PROMPT: Exactly the lines from the line with "Task: Click the Logs Manager notepad icon" through the final line of the records below, both ends included, are to be set down. Do not include pictures.

SUPPLIED DATA:
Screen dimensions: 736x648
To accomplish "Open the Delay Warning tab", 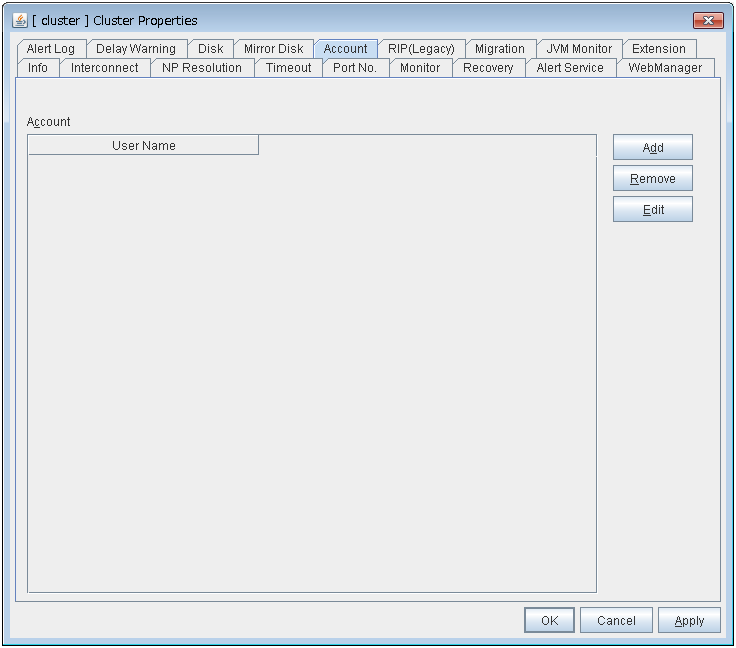I will pyautogui.click(x=135, y=49).
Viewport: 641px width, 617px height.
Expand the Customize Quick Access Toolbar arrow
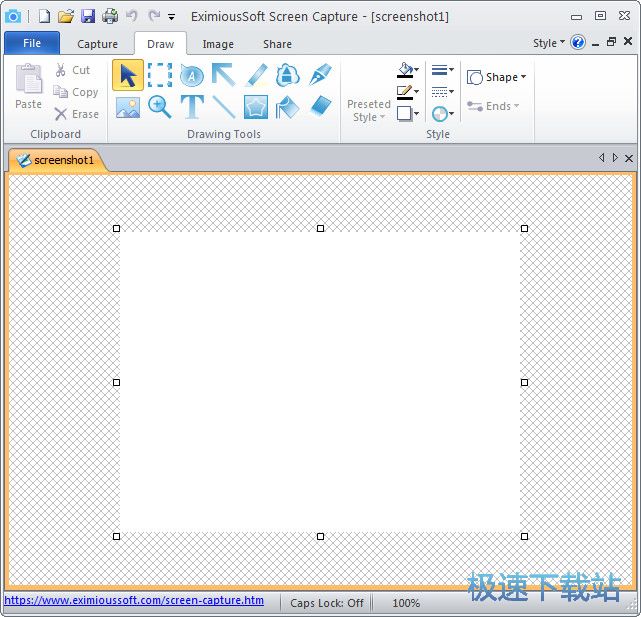coord(172,17)
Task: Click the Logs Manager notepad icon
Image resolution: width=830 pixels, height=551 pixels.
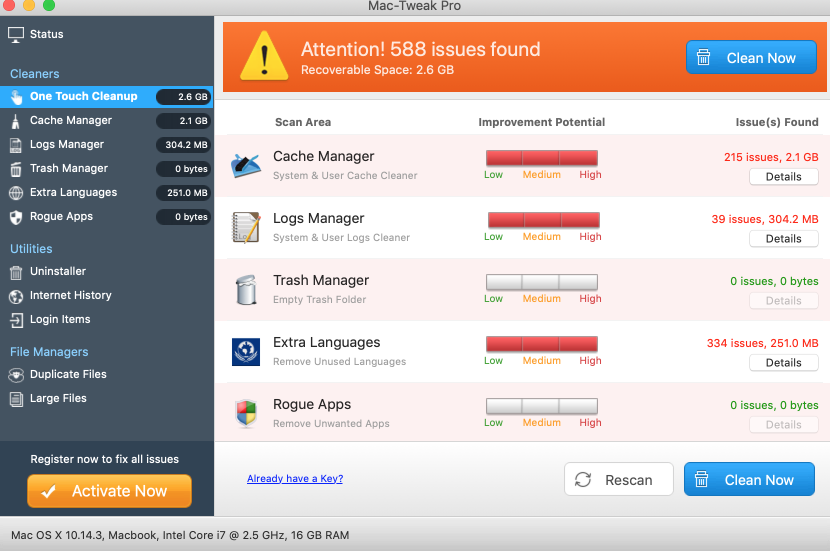Action: (x=245, y=227)
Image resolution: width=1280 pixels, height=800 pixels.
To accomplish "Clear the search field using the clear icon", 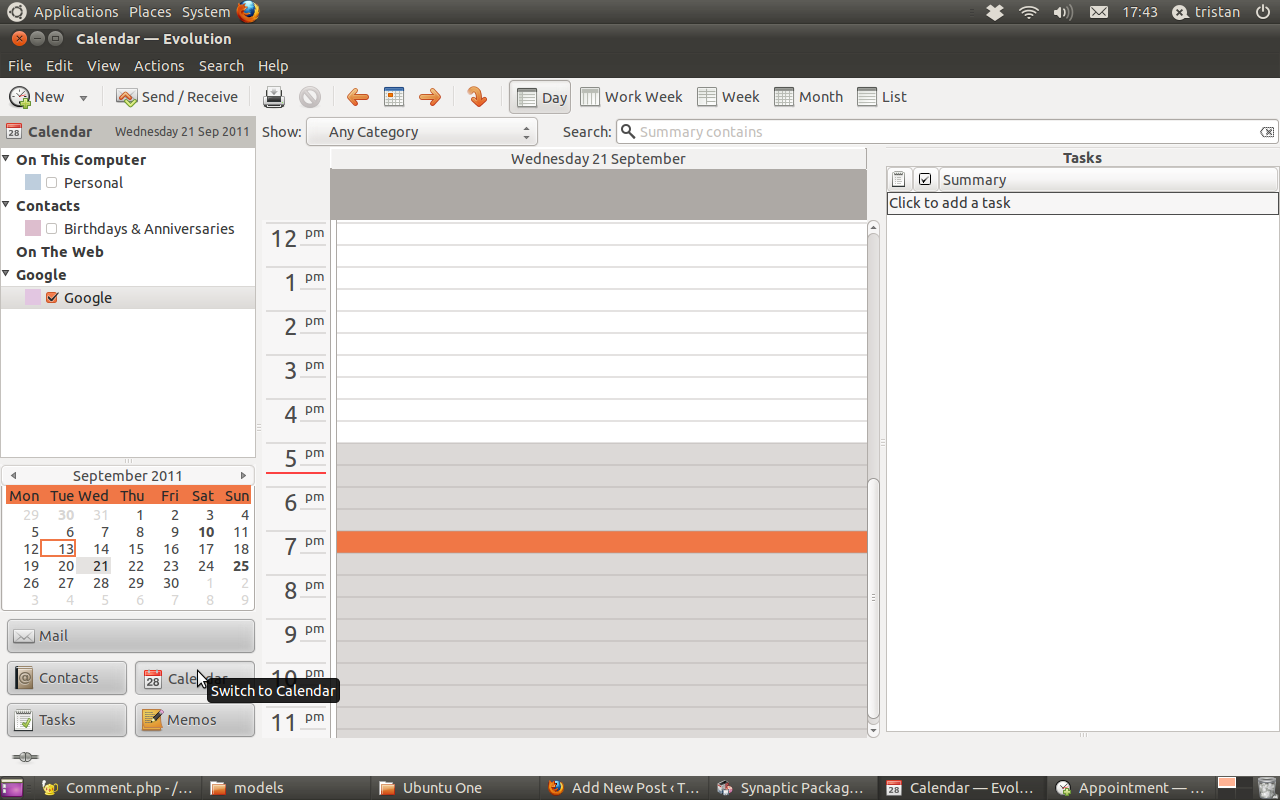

TASK RESPONSE:
Task: Click the Logs Manager notepad icon
Image resolution: width=830 pixels, height=551 pixels.
Action: (x=245, y=227)
Image resolution: width=1280 pixels, height=800 pixels.
To accomplish "Clear the search field using the clear icon", 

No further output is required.